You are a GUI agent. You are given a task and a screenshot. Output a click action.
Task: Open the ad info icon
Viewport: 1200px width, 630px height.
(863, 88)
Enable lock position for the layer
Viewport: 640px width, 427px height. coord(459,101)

* * *

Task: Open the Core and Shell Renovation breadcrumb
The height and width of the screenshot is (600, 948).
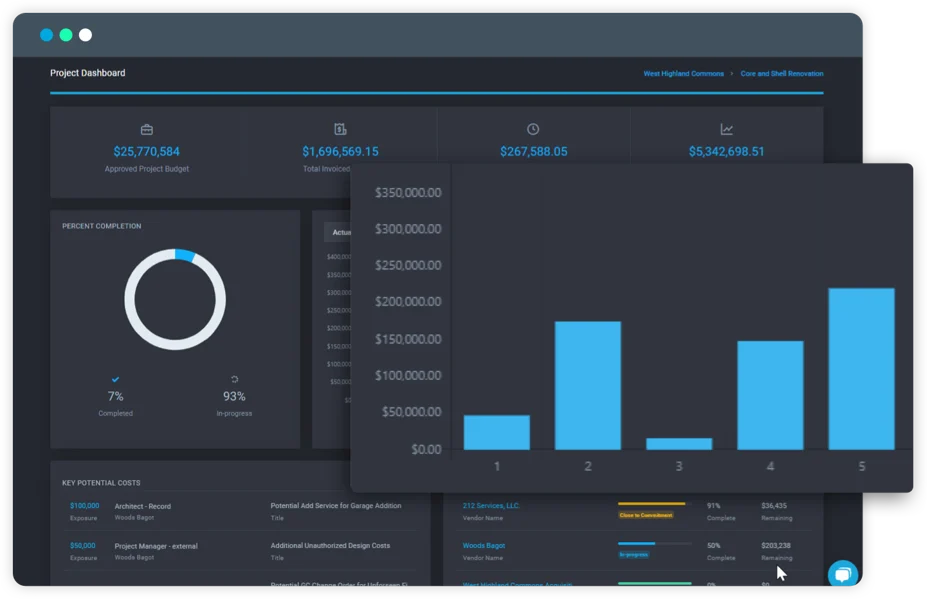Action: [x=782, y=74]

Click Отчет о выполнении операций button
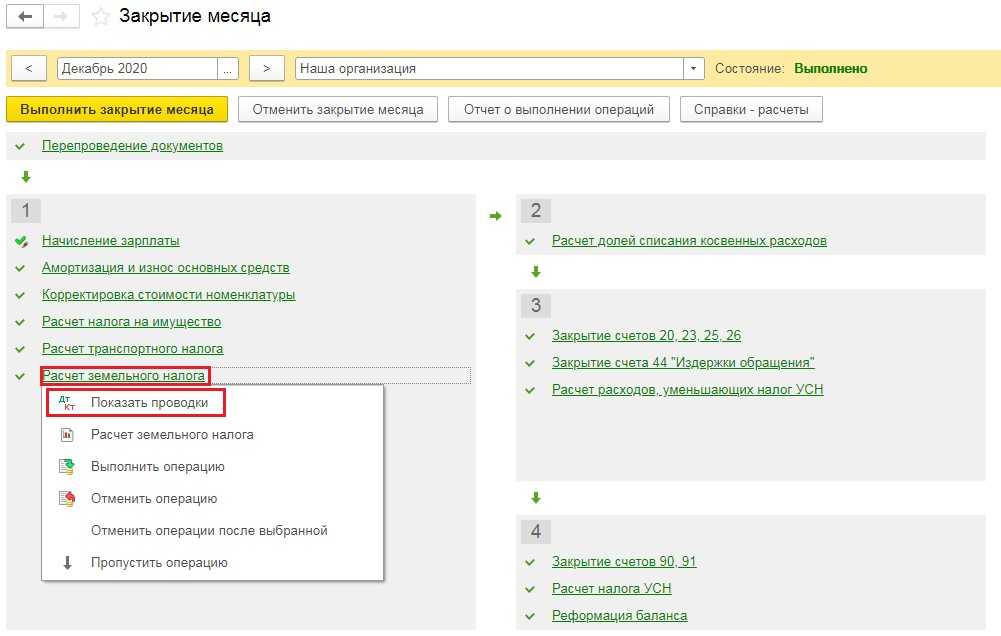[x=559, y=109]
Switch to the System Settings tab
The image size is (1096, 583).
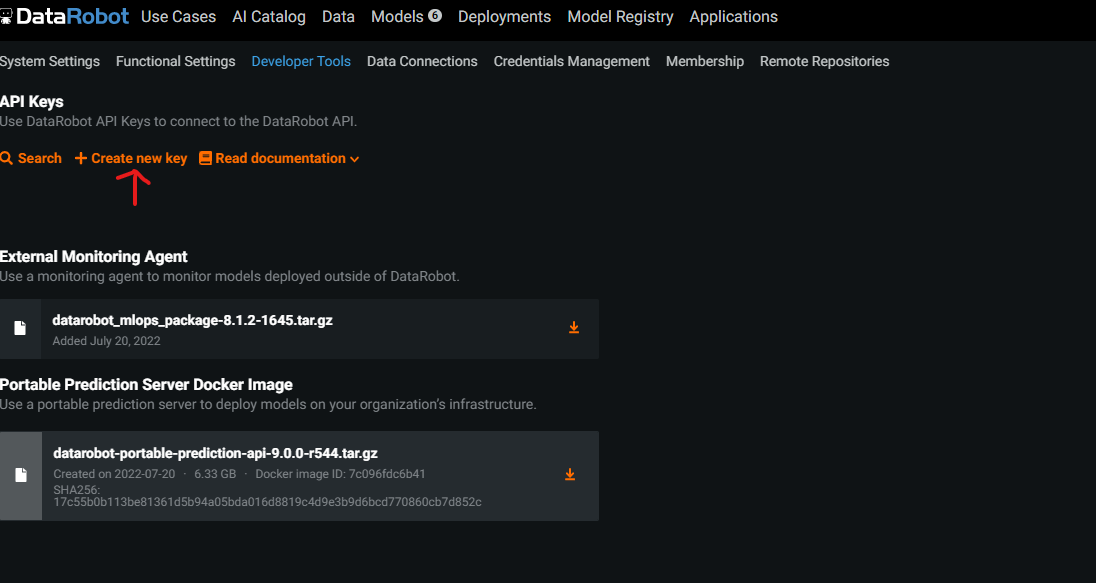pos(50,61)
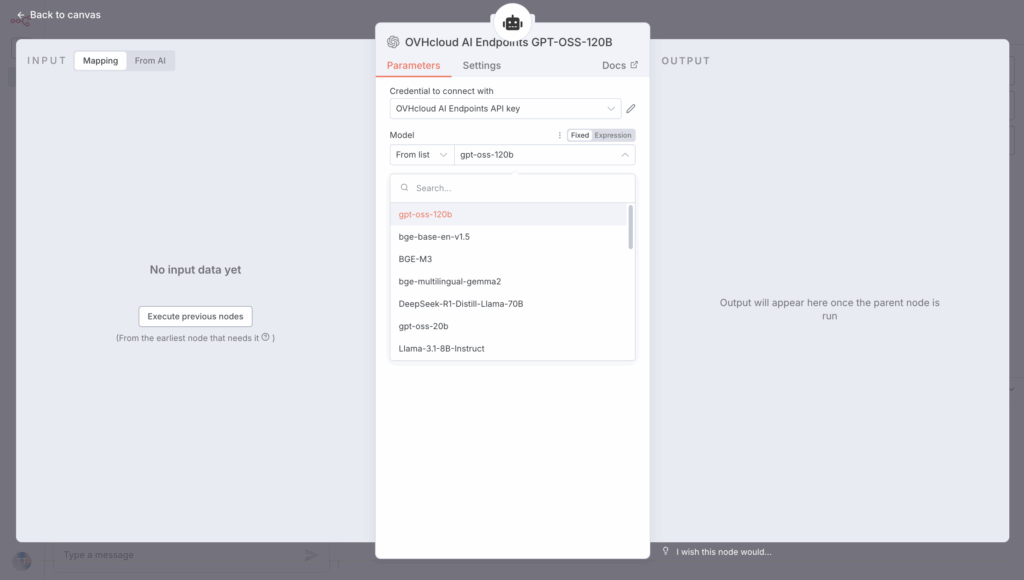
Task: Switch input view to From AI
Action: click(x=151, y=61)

TASK TO CARRY OUT: Read the records above. Show each line that has the string "Open".

EXERCISE RESULT:
Task: Open the ad info icon
Task: Open the Core and Shell Renovation breadcrumb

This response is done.